Concert Review: Depeche Mode at the United Center in Chicago
Having spent four decades together it’s no surprise that Depeche Mode has undergone many incarnations (new wave popsters, leather-clad clubbers and arena rock megastars just to name a few) in a constant quest to not only remain relevant but also to further explore the dynamics of where they could go aesthetically and sonically.
Operating mainly as a threesome these days, Andy Fletcher, Dave Gahan and Martin L. Gore have settled deeper into the grittier persona they have been cultivating since the mid 1990s, resulting in material that still touches on their sexy seediness while also demonstrating that Depeche Mode are still quite aware of the world they live in and life in general.
Having recently expanded their Global Spirit World Tour to include a new round of American dates, Depeche Mode brought a tightly paced performance to the not so friendly confines of Chicago’s United Center.
The addition of drummer Christian Eigner and multi-instrumentalist Peter Gordeno has given Depeche Mode a fiercer and more urgent sound. Mostly aggressive and Unrelenting, the band’s twenty song set was smartly complemented by projected films and visuals that helped frame their core themes of desire, love, and yearning.
Using The Beatles’ Revolution as a prelude it was clear that Depeche Mode was out to make a point.
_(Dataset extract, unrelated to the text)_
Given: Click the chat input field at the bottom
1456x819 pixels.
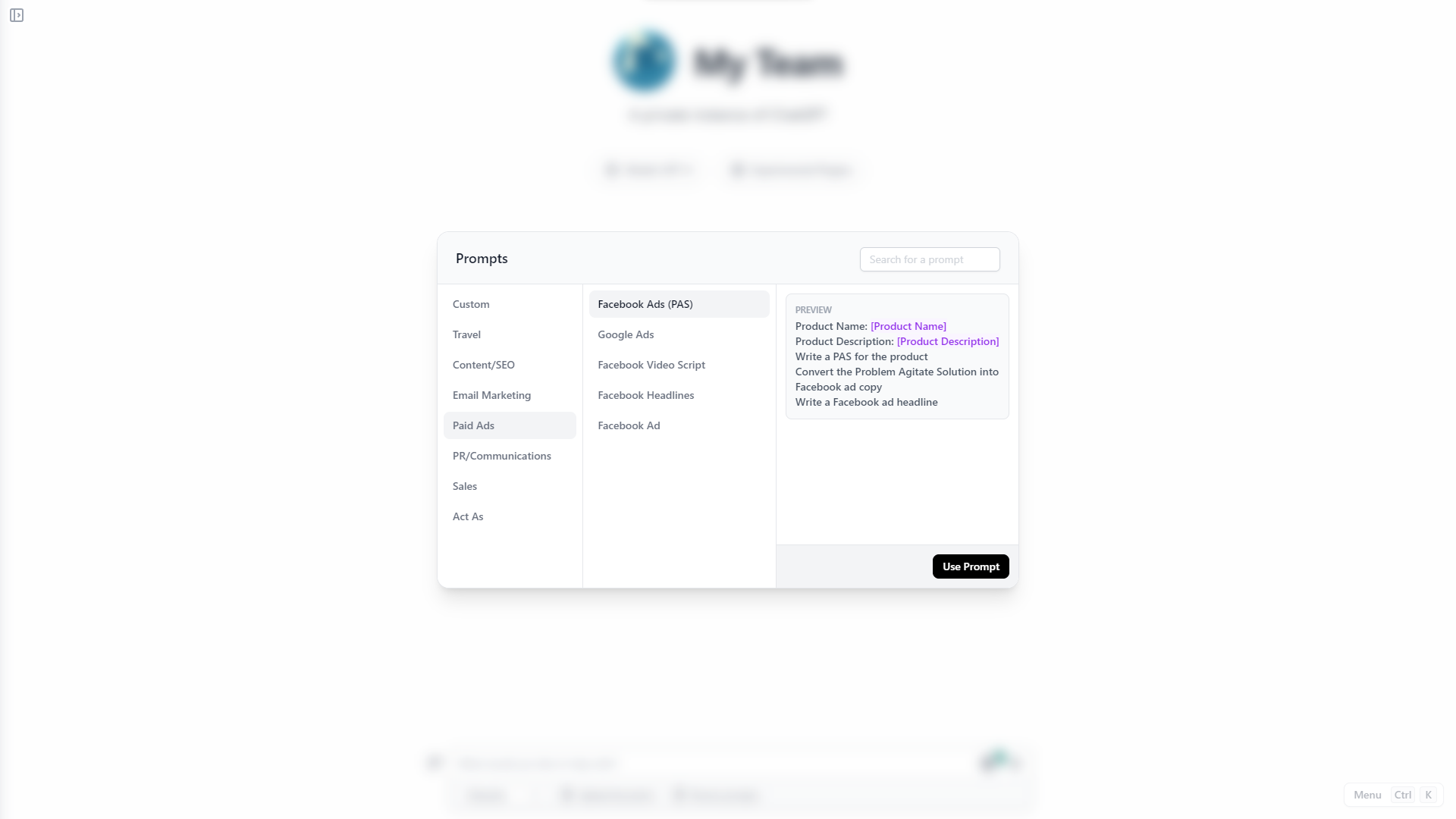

The political subtext of last year’s Spirit album came through live via Going Backwards and Where’s The Revolution, two tunes that stridently underscore they’re opposed to tyranny.
It’s No Good was an early highlight, finding vocalist Dave Gahan full of exuberance before moving onto the darker A Pain That I’m Used To and the forlorn Precious.
World In My Eyes got fans moving their feet as the band settled into a run of popular favorites, including Home and elegiac In Your Room.
In a show filled with bass and beats, the fragility of I Want You Now and The Things You Said was utterly refreshing. Both songs featured Gore, clad in all white and featuring a voice that has yet to yield to time, bringing a profound sense of intensity to the proceedings.
The sublime presence of Gore served as an interesting contrast to the spinning, prancing, and dancing of Gahan who seldom stayed stationary during their crisp two-hour set. Gahan was particularly animated near the end of the show as the band moved fans into a sing-along frenzy with a string of favorites including Everything Counts, a revamped Enjoy the Silence and a thunderous Never Let Me Down Again.
One of the challenges a legacy band like Depeche Mode faces is pulling off an encore that caps an evening of hits without surrendering momentum. Luckily the boys from Basildon had a few tricks up their sleeves.
After the aforementioned I Want You Now came an amped up version of Walking In My Shoes along with a full-throttle version of A Question of Time.
With an audience aching for the more a prolonged guitar riff and pulsing bassline signaled the arrival of Personal Jesus, an all-out stomper which has for better or worse has become their signature tune.
Setting aside the synthpop of their formative years, Depeche Mode has instead focused on playing newer material that emphasizes their musical and philosophical maturation. It’s a bold gambit, but one that has bolstered Depeche Mode’s stature as a live act that can deliver the goods.
Despite playing in a cavernous and esoteric venue their Chicago show flawlessly mixed sight and sound to create a thunderous evening of music for the masses.